As cloud email security supplements come in vogue, ask vendors these questions to determine if the effectiveness they offer matches your organization's risk tolerance.

Key Points:

  • Led by Microsoft, enterprise messaging platform providers are increasing their security capabilities, leading to the emergence of cloud-based 'supplemental' security startups.
  • But cloud email security supplementals face challenges that can still leave many gaps, such as their reliance on throttled APIs and algorithmic machine learning based on limited training data, among others.
  • Explore these seven questions to determine whether your organization can tolerate the risks associated with cloud email security supplements, or if it requires a more comprehensive layered security approach.

As more and more of the world's organizations gravitate toward the cloud to improve, simplify and consolidate their productivity tools - with Microsoft 365 leading the pack - those platforms' adoption, users and data grow exponentially, and they become a much higher-value target for hackers. . Consequently, platform providers, Microsoft included, have begun expanding their security offerings. At the same time, a new type of 'supplemental' security tool has emerged from several startups, aiming to plug the inevitable gaps cybercriminals find in the homogeneity of any single vendor's 'monoculture' security solution.

Called cloud email security supplements (CESS) by the research firm Gartner, these startup vendors, such as Avanan, Darktrace Antigena, Agari and Abnormal Security, say the security their systems provide, combined with Microsoft's native tools, create a defense strong enough to render more comprehensive security systems, such as secure email gateways (SEGs), redundant. Naturally, the real world is not that simple.

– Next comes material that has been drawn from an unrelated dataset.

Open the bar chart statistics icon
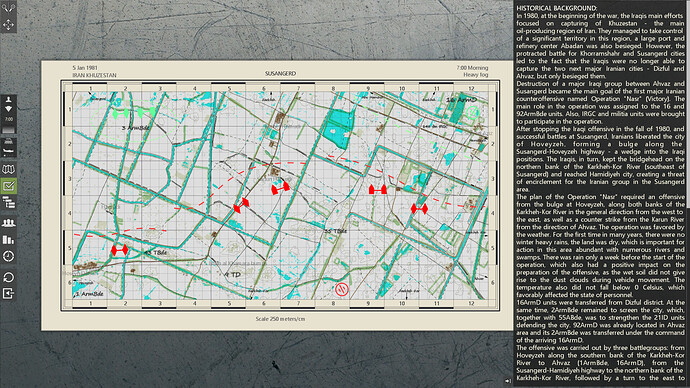 tap(8, 240)
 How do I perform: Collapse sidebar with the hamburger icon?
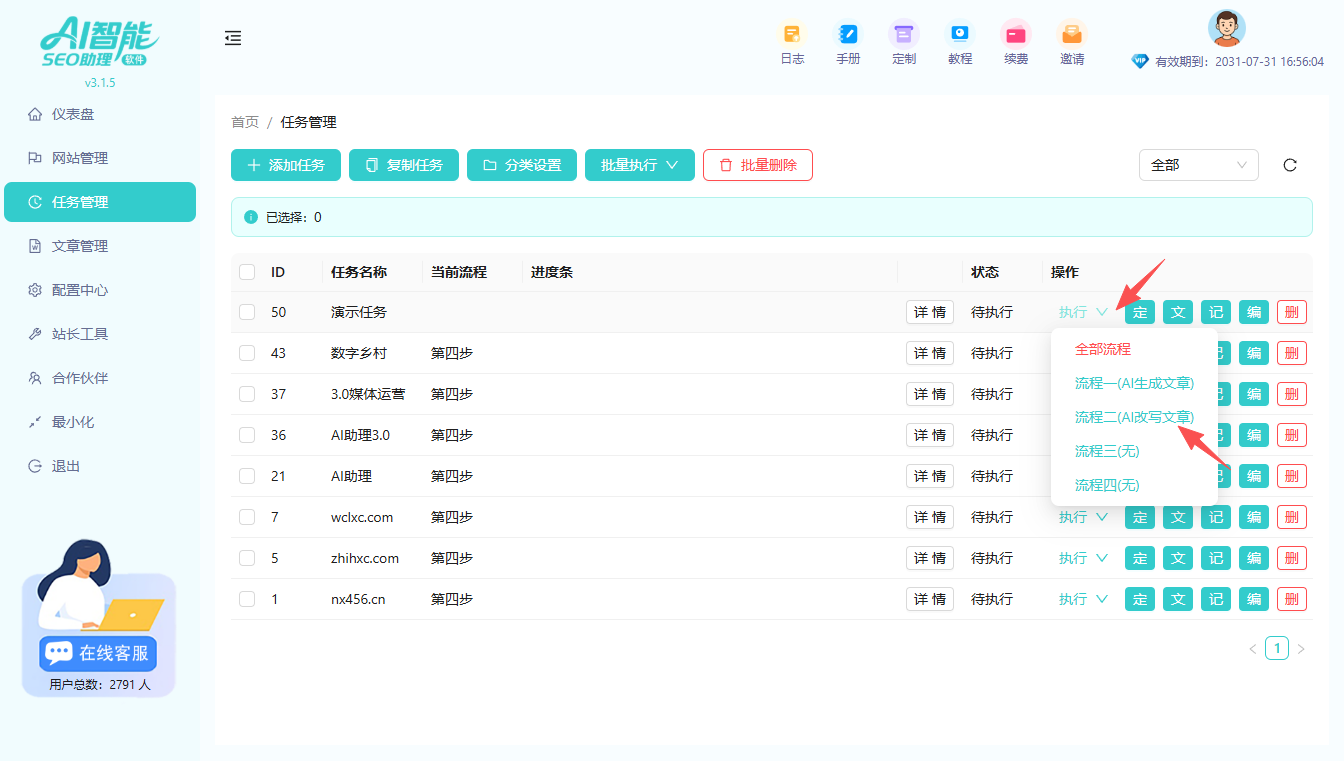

Emergence of Cloud Email Security 'Supplements' (CESS)

In its 2020 Market Guide for Email Security report, Gartner noted that Microsoft has been investing in improvements to messaging security, and that all editions of Microsoft Office 365 now include Exchange Online Protection's (EOP's) basic email security. Many companies are relying on these built-in tools: Gartner research shows that one in four organizations routes its email traffic directly to Microsoft cloud email, using the platform's native security capabilities as their first line of defense against email-borne threats. While Microsoft's built-in security tools have improved, Gartner clients say they are dissatisfied with the natively available capabilities. Mimecast's State of Email Security 2021 (SOES) report corroborates that finding, with nine out of 10 respondents saying they strongly believe they need additional layers of email security over and above what Microsoft provides.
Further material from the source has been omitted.